Sudah menjadi rahasia umum bahwa penghasilan tidak resmi anggota Dewan jauh lebih besar dibandingkan dengan penghasilan resmi. Jika kita memasukkan penghasilan tidak resmi (unofficial income) dalam perhitungan, biaya investasi politik/dana kampanye yang optimal dalam Pemilu 2014 untuk caleg DPR berkisar Rp 1-1,23 miliar, sedangkan untuk caleg DPRD sekitar Rp 298-570 juta.
Semakin besar harapan caleg terhadap penghasilan tidak resmi, semakin besar pula investasi dana kampanye yang dikucurkan. Dengan mempertimbangkan pendapatan resmi, nilai non-ekonomi, serta pendapatan tidak resmi yang wajar dan tidak melanggar undang-undang, biaya investasi politik/dana kampanye yang optimal/wajar Pemilu 2014 adalah sebesar Rp 750 juta-Rp 1 miliar per caleg DPR dan sebesar Rp 250-500 juta per caleg DPRD provinsi. Investasi politik sebesar angka ini tidak menjamin caleg akan terpilih. Tapi, jika kurang dari angka tersebut, peluang terpilih sangat kecil.

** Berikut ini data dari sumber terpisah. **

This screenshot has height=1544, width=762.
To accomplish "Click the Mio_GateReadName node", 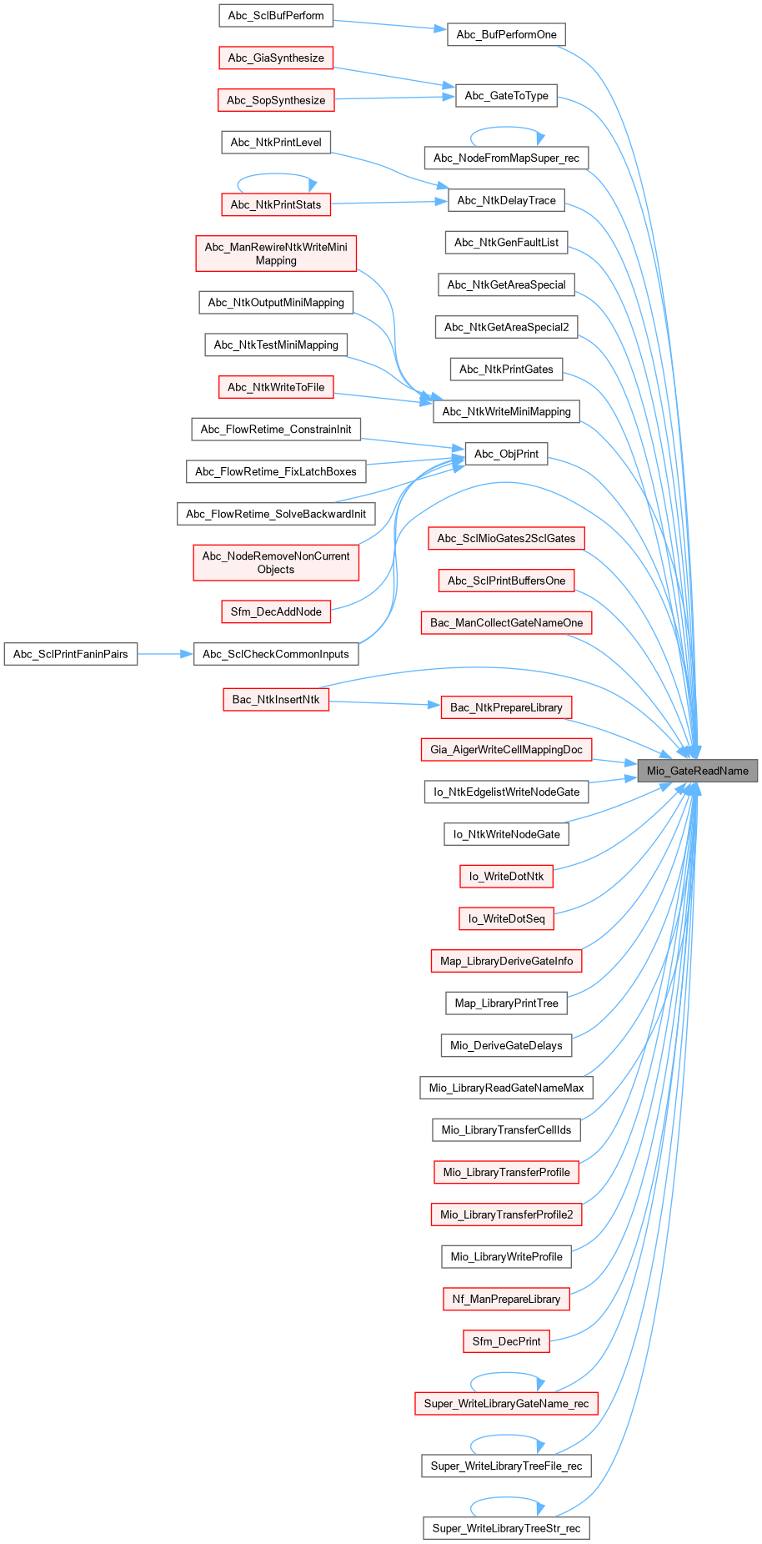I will click(x=698, y=771).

Caleg yang jorjoran, ketika terpilih, memiliki kecenderungan untuk mengembalikan modal kampanye dengan cara-cara korupsi yang merusak nurani dan melanggar hukum. Karena itu, suatu saat nanti perlu ada peraturan pembatasan dana kampanye untuk para caleg, sehingga akan tercipta pemilu yang lebih sehat, bukan transaksional, serta memberikan kesempatan yang luas bagi caleg modal ide.